▶ [GIVEN PROBLEM A]: What yield does the crisp peanut butter cookies recipe give?
▶ [GIVEN PROBLEM B]: Carry on the crisp peanut butter cookies recipe from its final line.

▶ [EXTRACT PROVIDED]:
============
CRISP PEANUT BUTTER COOKIES



Crisp Peanut Butter Cookies image

"The old-fashioned taste of these crisp, peanut buttery cookies is irresistible," reports Jessie MacLeod of St. Stephen, New Brunswick. "And they're as quick to make as they are to disappear. I often double the recipe."

Provided by Taste of Home

Categories     Desserts

Time 25m

Yield about 4 dozen.
============
▶ [RAW RECORDS]:
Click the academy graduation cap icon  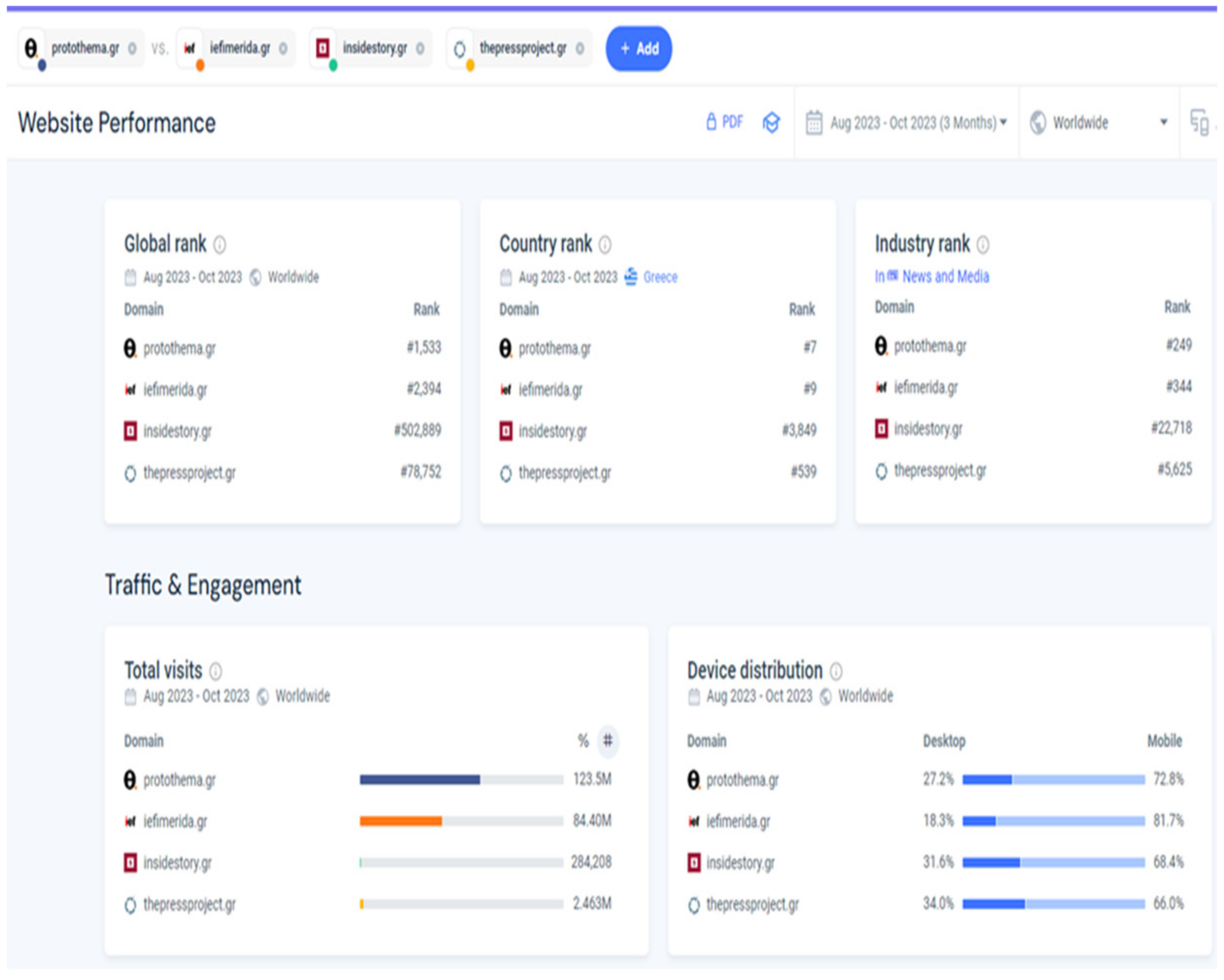click(771, 122)
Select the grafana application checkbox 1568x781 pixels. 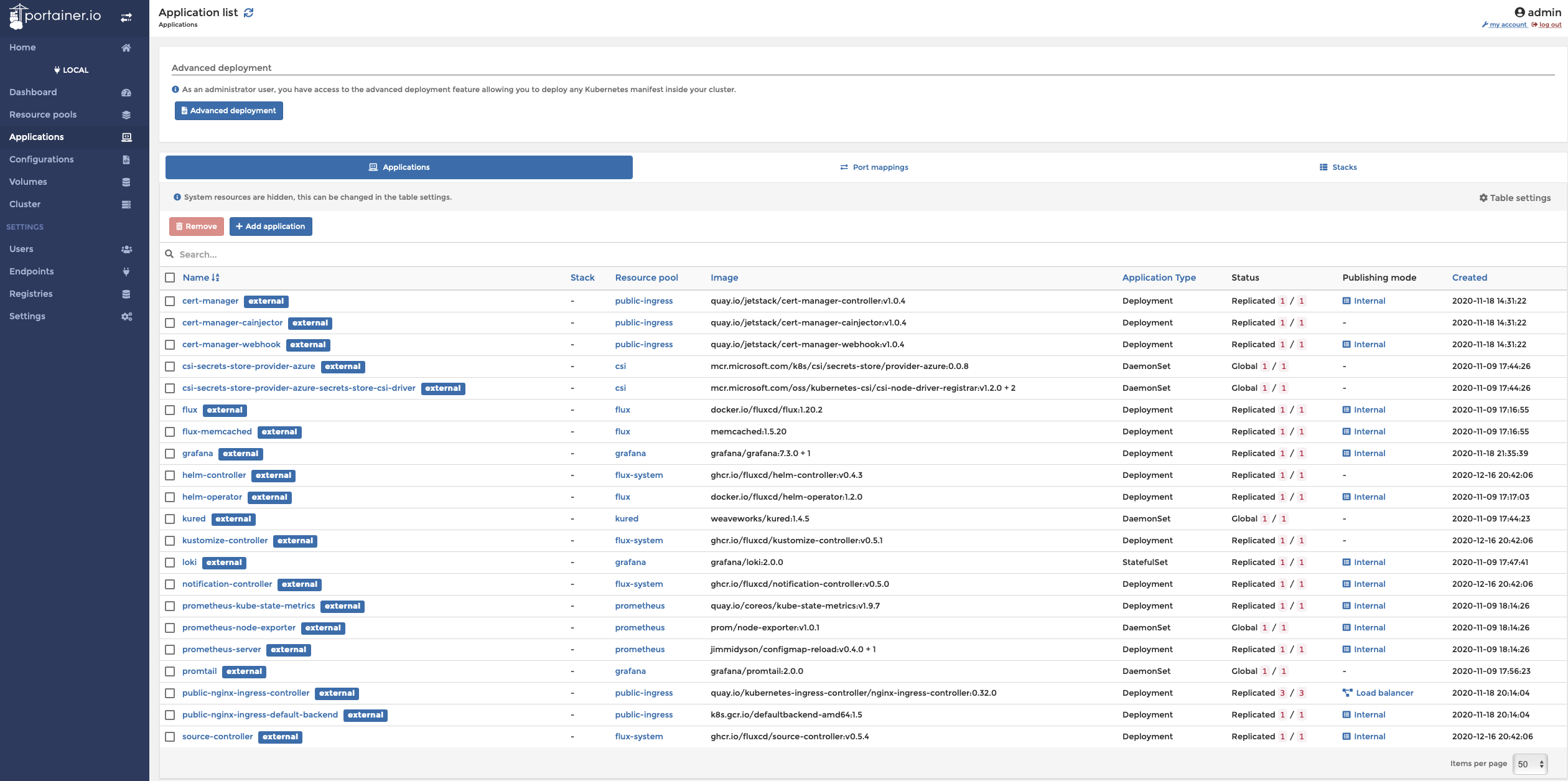click(x=170, y=454)
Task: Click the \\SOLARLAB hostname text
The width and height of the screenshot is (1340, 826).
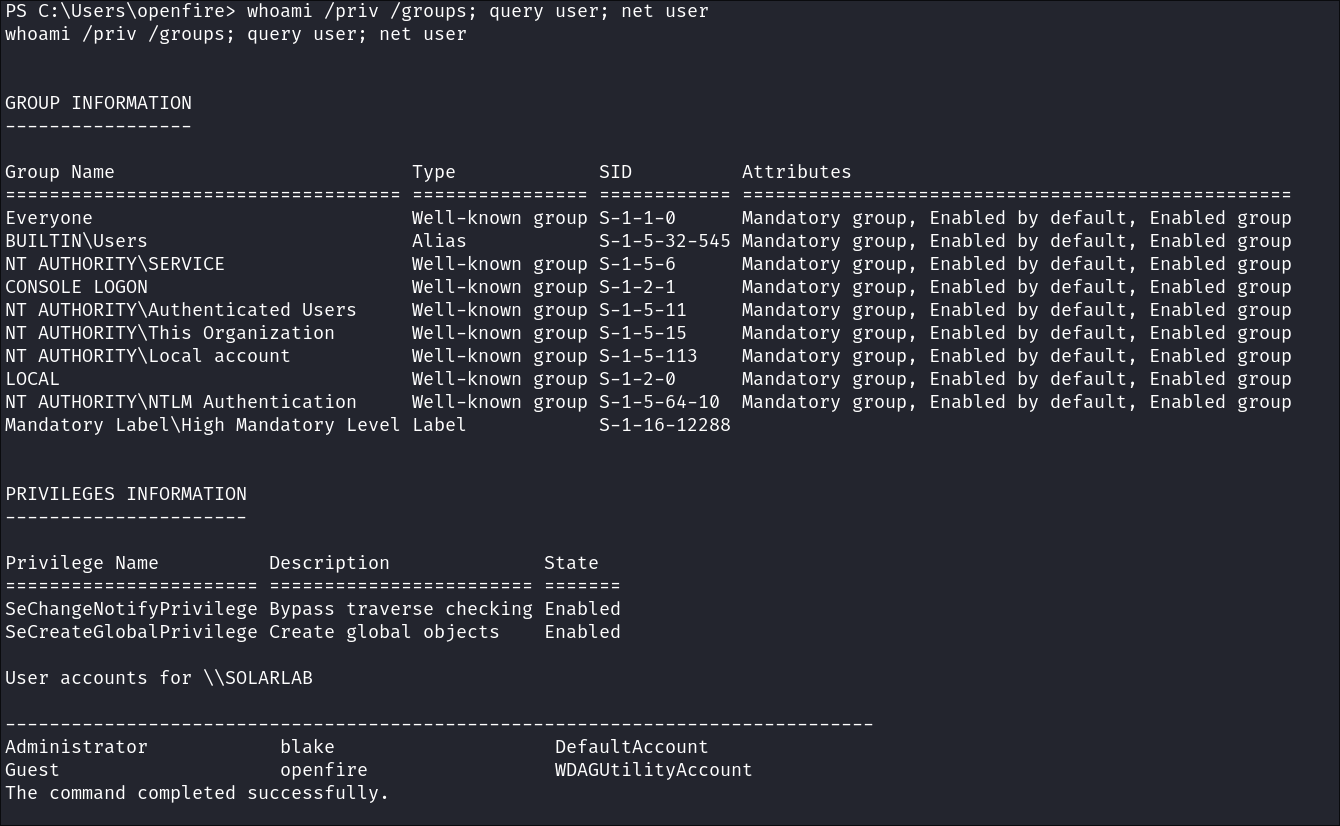Action: (x=257, y=678)
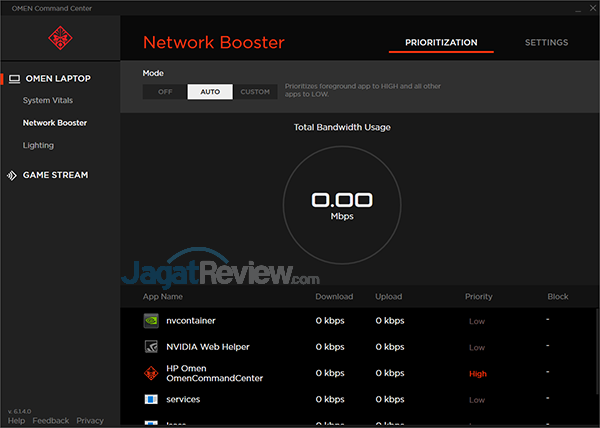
============
▶ [EXERCISE ANSWER A]: About 4 dozen.

▶ [EXERCISE ANSWER B]:
Number Of Ingredients 10

1/2 cup butter, softened
1/2 cup sugar
1/2 cup packed brown sugar
1/2 cup peanut butter
1 egg
1/2 teaspoon vanilla extract
1-1/4 cups all-purpose flour
1/2 teaspoon baking soda
1/2 teaspoon baking powder
Additional sugar

Steps:

  • In a bowl, cream butter and sugars. Add peanut butter, egg and vanilla; beat until smooth. Combine the flour, baking soda and baking powder; add to creamed mixture and mix well. For easier shaping, chill the dough for 1 hour. Shape into 1-in. balls; place 2 in. apart on ungreased baking sheets. Flatten each ball by crisscrossing with the tines of a fork dipped in sugar. Bake at 375° for 10-12 minutes or until bottoms are lightly browned and cookies are set.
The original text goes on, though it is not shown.